In a phone interview with The Huffington Post, OBN spokesman Mark Woodward said that there is no “conclusive evidence” linking the deaths of two Duncan, Okla., men last year to krokodil, a gruesome street drug similar to heroin that causes flesh to rot off users’ bones.
“There’s no current investigation,” Woodward told HuffPost. “His death was ruled a drug overdose,” he said, referring to the case of Justin “Quincy” McGee, a man who some outlets suggested may have been the first to die as a result of krokodil in the United States.
“OBN has not confirmed a single case in Oklahoma. We are aware of reports about its use in our state, but we are not aware of any evidence that can support the claims,” Woodward said.
According to Woodward, police “became aware” of the drug in November 2012, after McGee and a friend both died from complications due to drug use. According to KSWO-TV, McGee was admitted to the burn unit of an Oklahoma City hospital with symptoms resembling krokodil use.
McGee’s friend Chelle Fancher told the station that “everything that touched him took his skin off” and that doctors said “krokodil meth … ate him from the inside out.”
Krokodil, which is made by cooking up crushed codeine tablets with gasoline, paint thinner, or other household hydrocarbons, results in severe tissue damage that causes a user’s flesh to rot off the bone.
“We see IV drug users with horrible infections on a daily basis,” Woodward told HuffPost. “Infections from bacteria and dirty needles — that doesn’t mean it’s [krokodil].”
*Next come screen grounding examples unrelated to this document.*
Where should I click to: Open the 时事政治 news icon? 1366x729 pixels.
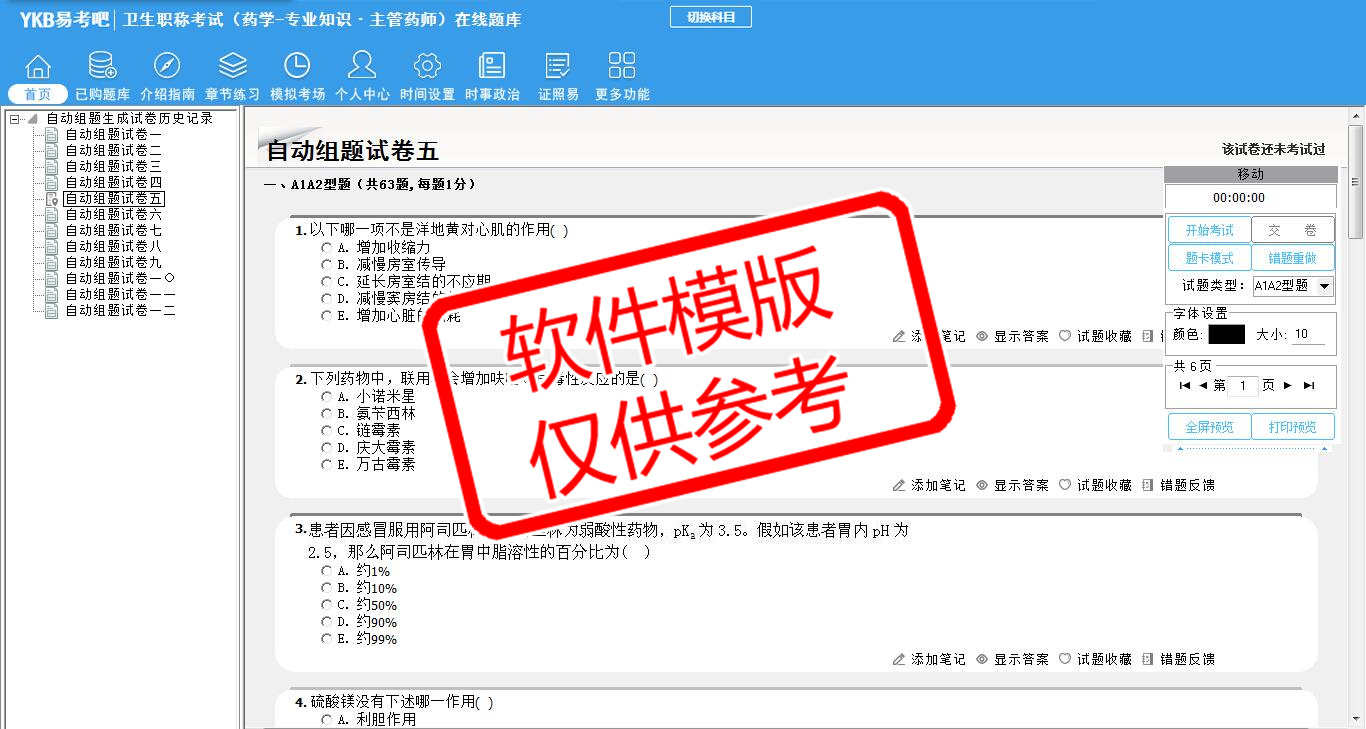492,67
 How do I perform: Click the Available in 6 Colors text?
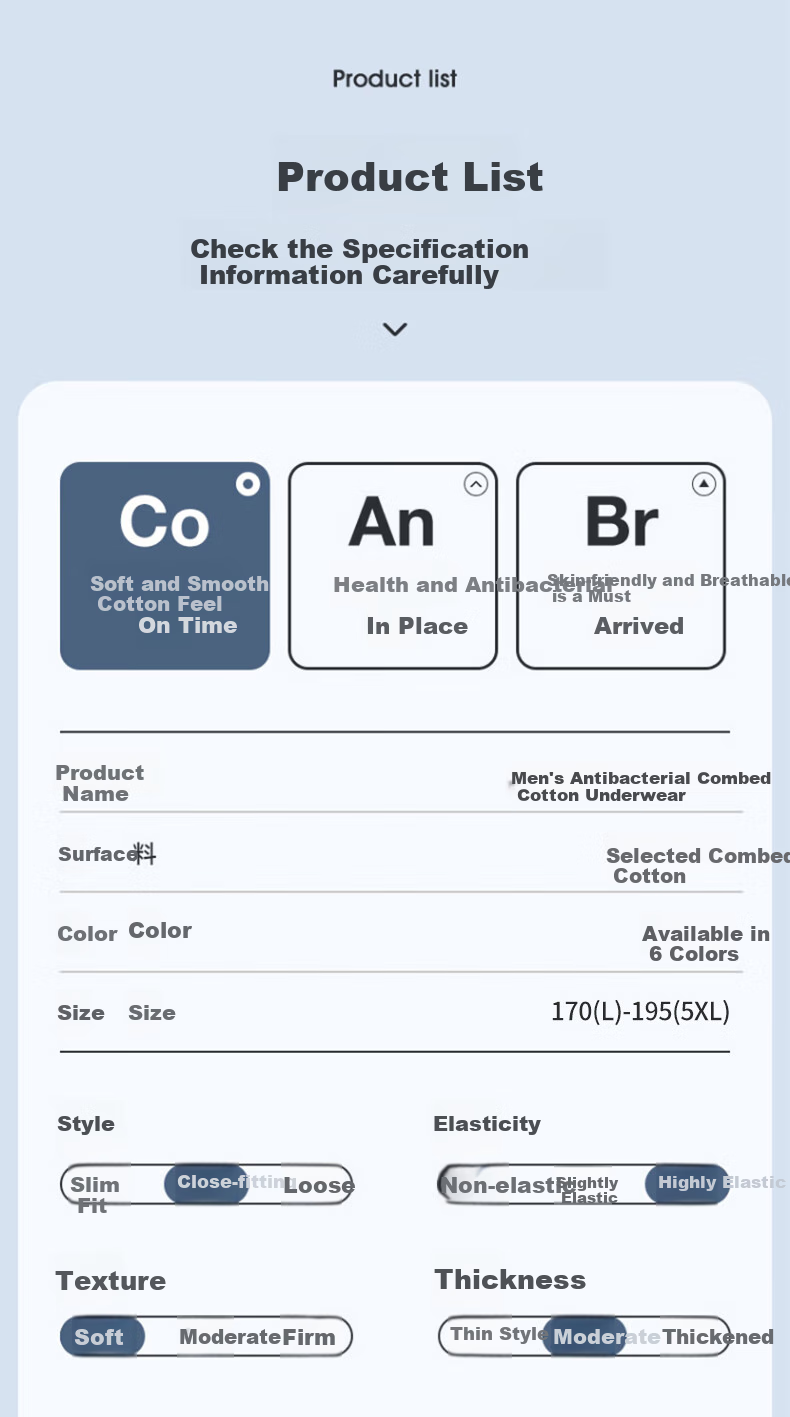click(x=705, y=943)
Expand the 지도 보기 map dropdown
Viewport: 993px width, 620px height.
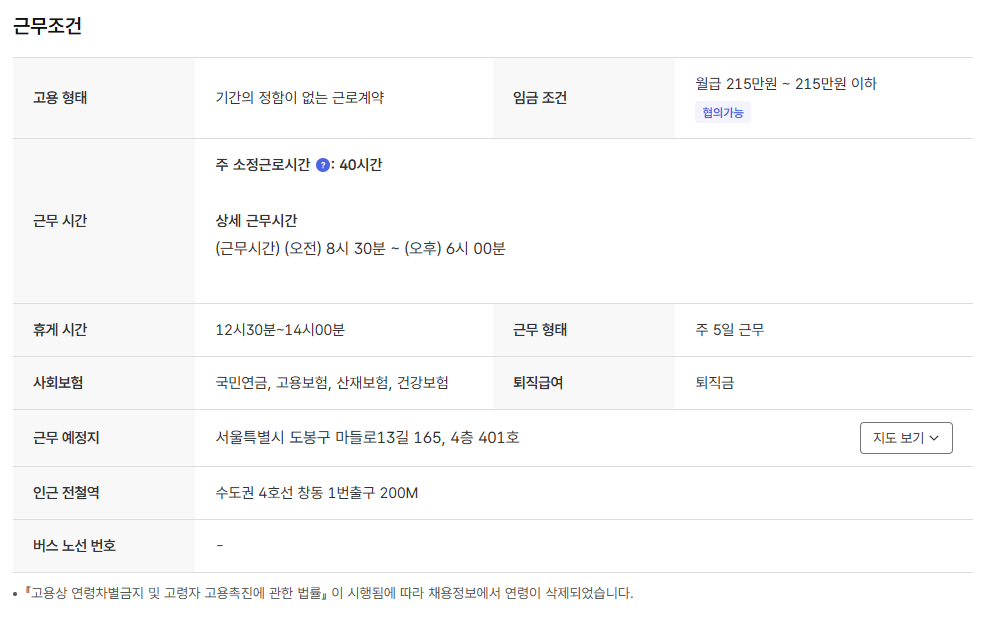coord(905,438)
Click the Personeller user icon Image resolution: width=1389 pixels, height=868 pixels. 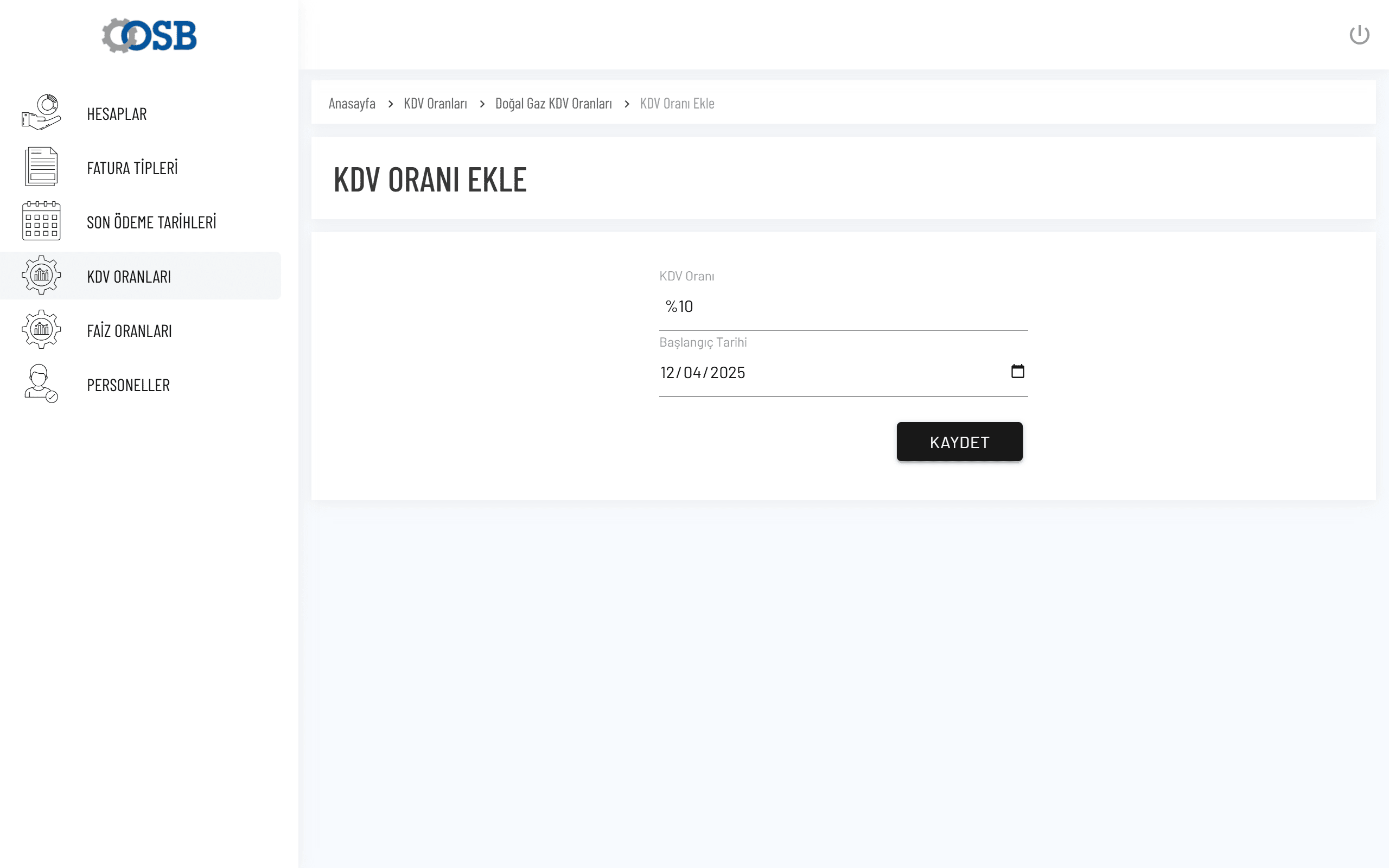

Woodward said law enforcement is concerned and officers are remaining vigilant. But until signs of the drug or its chemical components are found in a user’s system or witness statements can corroborate use, he said, there’s no way of telling whether krokodil is killing people in Oklahoma — or anywhere else.
His remarks reflect statements made by the Drug Enforcement Administration last week. The agency urged caution and skepticism even as field offices investigated reports of the drug’s use.
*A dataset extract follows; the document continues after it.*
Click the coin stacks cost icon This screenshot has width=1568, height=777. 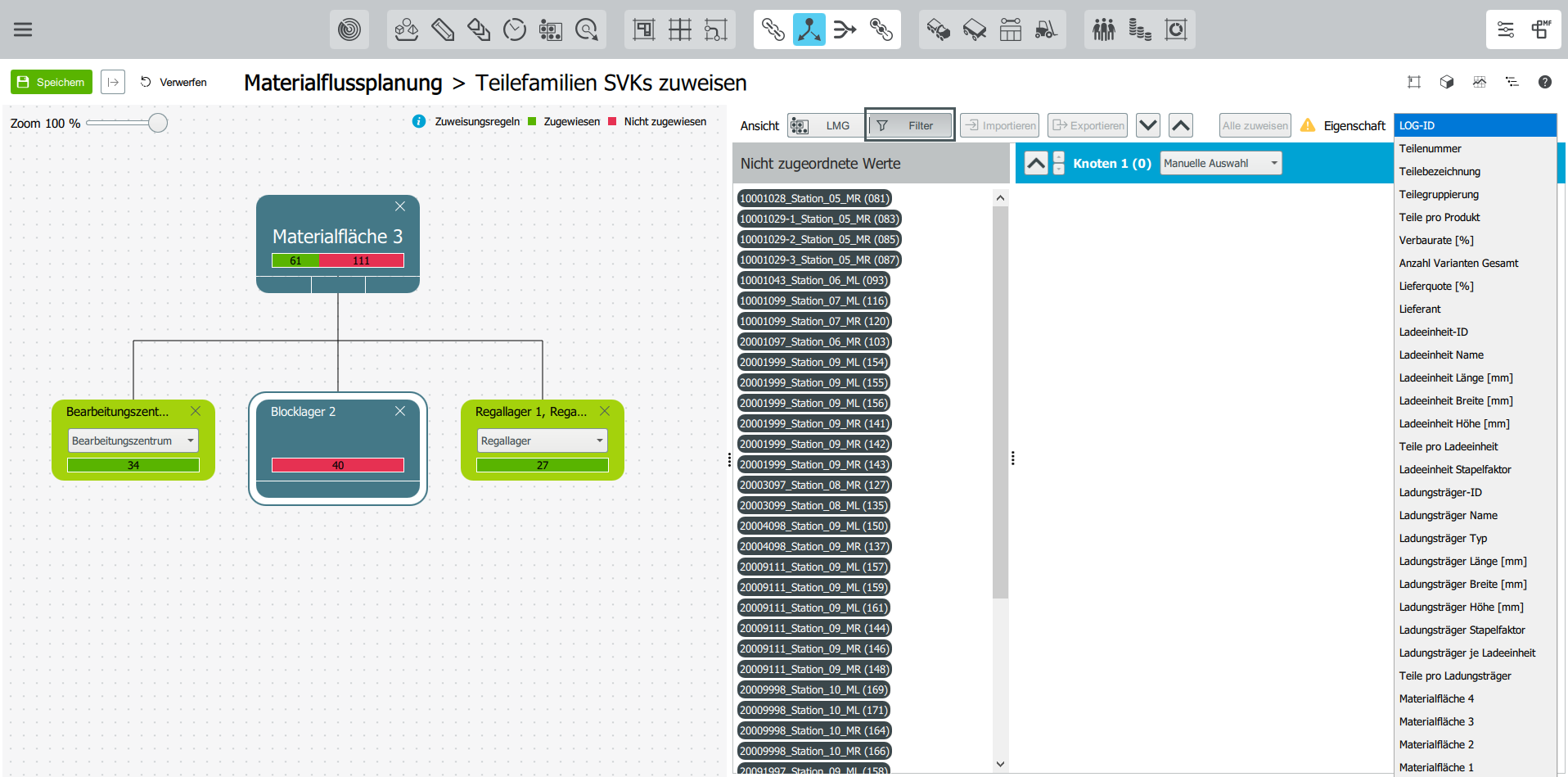click(1139, 30)
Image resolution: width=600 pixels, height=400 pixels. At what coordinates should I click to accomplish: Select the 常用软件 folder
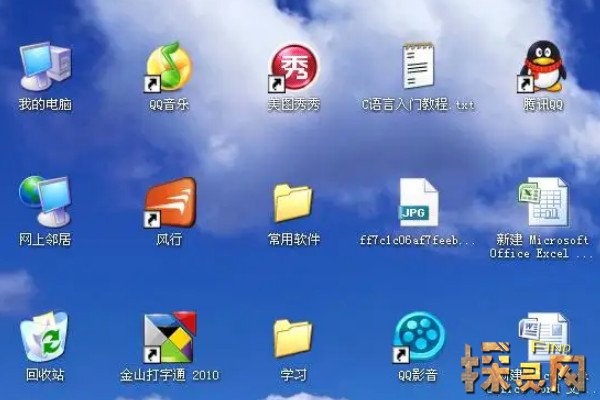(x=292, y=202)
Beginning in late September, doctors in several states reported cases in which drug users had turned up maimed, with gangrenous wounds thought to have been caused by krokodil.
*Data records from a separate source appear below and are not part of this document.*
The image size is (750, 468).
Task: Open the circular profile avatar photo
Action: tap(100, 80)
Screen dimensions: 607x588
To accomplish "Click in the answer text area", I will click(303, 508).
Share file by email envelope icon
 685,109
Last week, the Drug Enforcement Administration said in a statement it is “very concerned” over hospital patients in Chicago who showed “symptoms consistent with the use of the drug Krokodil.” However, the DEA stopped short of confirming the presence of the drug.
“What we do know is that if this is Krokodil, it is extremely dangerous and we’re doing everything within our authority to stop it,” Jack Riley, special agent in charge of the Drug Enforcement Administration’s Chicago Field Division said in the Oct. 11 statement.